A Twist on Cervical Manipulation
By G. Lindsay Robson, DC
Cervical adjustments have always been the method of choice used by chiropractors for correcting neck distress, subluxations, spinal faults and traumatic manifestations. That said, I believe there is another method that can achieve this outcome with a slight twist or perspective adjustment (please pardon the pun). This information is already part of our anatomical knowledge as chiropractic professionals. This method can mainly be utilized to increase our arsenal against unremitting pain patterns so often associated with MVA trauma and at the same time, ease the fears of some of the patients who may not fully understand the chiropractic adjustive process.
As a background, the cervical spine's natural movement is governed by a collective approach between neurological, musculoskeletal and connective tissue. Upon injury, trauma or natural aging, these factors can combine in naturally protective ways to aid the spine and the body the best they can. This can be detected as subluxation, hypertonicity, spasm and/or fixation, with or without adhesions. These protective reactions leave a distinct trail that can be followed with the chiropractic knowledge of reciprocal innervations, postural adaptation and/or motion palpation techniques taught at many professional chiropractic colleges and postgraduate seminars.
Origins and Insertions
Individual muscles and groups of muscles anatomically have an origin and an insertion. The insertion, of course, is the end that moves. The origin is the stability or supporting attachment of this muscle. For a cervical or cervical-thoracic problem, using the origin in the upper thoracic spine for the adjusting point instead of its insertion in the neck is the premise for this article.
Anatomical knowledge plays a large role in the differential diagnostics gleamed from the palpation techniques. It is imperative to re-engage your knowledge of the specifics of muscular attachment and movement for general and specific therapies of the cervicothoracic region.
The muscles of major importance are the splenius capitis and cervicis, semi-spinalis capitis and cervicis, the anterior serratus groups of the neck and the sternocleidomastoid. Movements to be tested are flexion, extension, rotation, lateral flexion, and posterior cervical rotation. All general aspects including range of motion of the clavicle, the scapulothoracic shoulder motion and the movement of the acromioclavicular joints, including the joints of the upper extremities, the elbow and the wrist, play a major role in the diagnosis, before the adjustment proceeds.
It has been in my professional experience, and that of others, that the body appears to develop a "theme," if you will, to protect or adapt itself to an event. This "theme" is an organized incorporation of the entire body's functional systems; i.e., muscular, skeletal, connective, neurological, physiological and psychological. These are all turned into the organized and protective response that is found on initial examination. This system, if diagnosed down to the place of origin of the initial response, allows treatment to begin and the "incident theme" to pass on the new neurological information from the adjustment to the rest of the body, beginning the reduction of the unified protective responses.

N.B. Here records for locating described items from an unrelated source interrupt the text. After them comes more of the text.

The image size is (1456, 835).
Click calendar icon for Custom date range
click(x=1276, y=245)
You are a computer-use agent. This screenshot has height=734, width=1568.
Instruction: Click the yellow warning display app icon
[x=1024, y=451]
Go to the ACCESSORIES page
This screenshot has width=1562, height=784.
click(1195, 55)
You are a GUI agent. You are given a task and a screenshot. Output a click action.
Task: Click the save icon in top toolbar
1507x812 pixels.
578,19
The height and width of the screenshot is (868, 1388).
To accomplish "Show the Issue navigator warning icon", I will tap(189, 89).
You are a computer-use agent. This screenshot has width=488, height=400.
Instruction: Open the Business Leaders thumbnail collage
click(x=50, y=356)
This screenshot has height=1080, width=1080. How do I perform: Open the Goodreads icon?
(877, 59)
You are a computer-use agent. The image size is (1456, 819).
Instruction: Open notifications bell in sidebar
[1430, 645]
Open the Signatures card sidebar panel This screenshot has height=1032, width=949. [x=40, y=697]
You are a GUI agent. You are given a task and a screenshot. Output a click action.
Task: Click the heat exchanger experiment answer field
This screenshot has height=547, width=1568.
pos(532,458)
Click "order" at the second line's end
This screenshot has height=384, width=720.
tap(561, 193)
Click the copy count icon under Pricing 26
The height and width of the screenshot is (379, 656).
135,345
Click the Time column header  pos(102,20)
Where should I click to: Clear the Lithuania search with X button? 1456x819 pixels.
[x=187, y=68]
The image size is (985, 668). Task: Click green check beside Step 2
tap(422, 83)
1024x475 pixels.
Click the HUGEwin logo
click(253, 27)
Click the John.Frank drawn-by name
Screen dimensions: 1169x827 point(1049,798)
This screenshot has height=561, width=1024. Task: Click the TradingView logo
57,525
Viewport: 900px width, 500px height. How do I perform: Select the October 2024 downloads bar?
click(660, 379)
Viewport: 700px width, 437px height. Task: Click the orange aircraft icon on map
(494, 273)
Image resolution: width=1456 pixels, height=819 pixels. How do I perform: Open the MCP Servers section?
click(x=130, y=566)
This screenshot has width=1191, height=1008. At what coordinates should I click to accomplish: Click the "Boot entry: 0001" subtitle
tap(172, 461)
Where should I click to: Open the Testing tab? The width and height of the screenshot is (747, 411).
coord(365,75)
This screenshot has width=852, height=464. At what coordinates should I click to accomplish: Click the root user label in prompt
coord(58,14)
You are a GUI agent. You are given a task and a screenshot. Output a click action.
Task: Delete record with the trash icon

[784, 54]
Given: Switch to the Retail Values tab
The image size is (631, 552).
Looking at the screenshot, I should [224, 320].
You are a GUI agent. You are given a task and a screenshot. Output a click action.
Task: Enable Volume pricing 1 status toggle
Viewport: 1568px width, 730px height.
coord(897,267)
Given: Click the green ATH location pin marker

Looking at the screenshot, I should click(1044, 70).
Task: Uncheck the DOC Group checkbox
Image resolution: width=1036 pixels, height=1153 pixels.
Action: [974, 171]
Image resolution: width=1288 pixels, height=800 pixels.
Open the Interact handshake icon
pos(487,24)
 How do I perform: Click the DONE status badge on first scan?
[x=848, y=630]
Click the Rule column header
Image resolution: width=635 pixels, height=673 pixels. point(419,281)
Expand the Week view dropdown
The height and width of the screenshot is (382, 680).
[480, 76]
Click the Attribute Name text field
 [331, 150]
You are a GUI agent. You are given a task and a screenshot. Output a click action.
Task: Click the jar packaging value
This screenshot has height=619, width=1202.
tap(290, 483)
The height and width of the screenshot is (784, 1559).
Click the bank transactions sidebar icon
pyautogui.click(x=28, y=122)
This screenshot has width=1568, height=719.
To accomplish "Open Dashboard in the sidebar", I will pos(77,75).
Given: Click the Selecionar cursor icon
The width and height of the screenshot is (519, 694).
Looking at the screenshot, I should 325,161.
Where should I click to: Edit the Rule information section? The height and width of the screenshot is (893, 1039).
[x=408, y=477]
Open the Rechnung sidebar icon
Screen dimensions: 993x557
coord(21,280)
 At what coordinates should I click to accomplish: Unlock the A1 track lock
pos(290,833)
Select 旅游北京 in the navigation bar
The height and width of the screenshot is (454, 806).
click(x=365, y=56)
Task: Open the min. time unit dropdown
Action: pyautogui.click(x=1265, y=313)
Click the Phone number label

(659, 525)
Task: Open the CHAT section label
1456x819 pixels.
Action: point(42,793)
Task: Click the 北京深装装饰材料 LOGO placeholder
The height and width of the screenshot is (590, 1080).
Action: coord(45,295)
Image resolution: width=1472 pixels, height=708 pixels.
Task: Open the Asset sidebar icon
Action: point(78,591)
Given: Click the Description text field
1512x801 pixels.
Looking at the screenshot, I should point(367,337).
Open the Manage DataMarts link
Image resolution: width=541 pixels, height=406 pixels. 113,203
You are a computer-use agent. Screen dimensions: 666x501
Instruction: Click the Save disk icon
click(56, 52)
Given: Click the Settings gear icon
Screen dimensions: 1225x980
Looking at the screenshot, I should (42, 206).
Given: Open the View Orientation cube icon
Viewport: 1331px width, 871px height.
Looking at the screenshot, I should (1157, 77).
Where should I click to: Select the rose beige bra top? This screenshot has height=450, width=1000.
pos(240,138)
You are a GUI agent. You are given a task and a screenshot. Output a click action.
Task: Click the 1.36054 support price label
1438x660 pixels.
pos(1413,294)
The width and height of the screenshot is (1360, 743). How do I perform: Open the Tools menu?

Equip Your Clinic With an Alternate Way to Help Patients
By using the thoracic vertebral and muscular origin of the segments involved as the adjustment point, instead of using the anatomical insertion point in the neck, as is common practice, one may still influence the function of the other protective aspects of the theme thus developed – in this case at the cervical spine – without a direct cervical adjustment. This can help to reduce even further the worries of some patients and any of the sometimes ill-perceived dangers of treatment, ostensibly reducing the anxiety experienced by some people – whether valid or not – of adjustment to this vital area.
This treatment perspective allows us to advertise that an alternative method is available from all practitioners of chiropractic, whether traditional or not. In addition, our patients, if one is fearful of a neck adjustment, can be informed that it can be performed another way, without extreme concerns or apprehension. This, I believe, would only benefit our professional status in the eyes of the media and the public at large by giving an alternative, if it is so required. It is important to understand that this does not negate direct cervical adjusting; it only allows another perspective for the professional in all of us.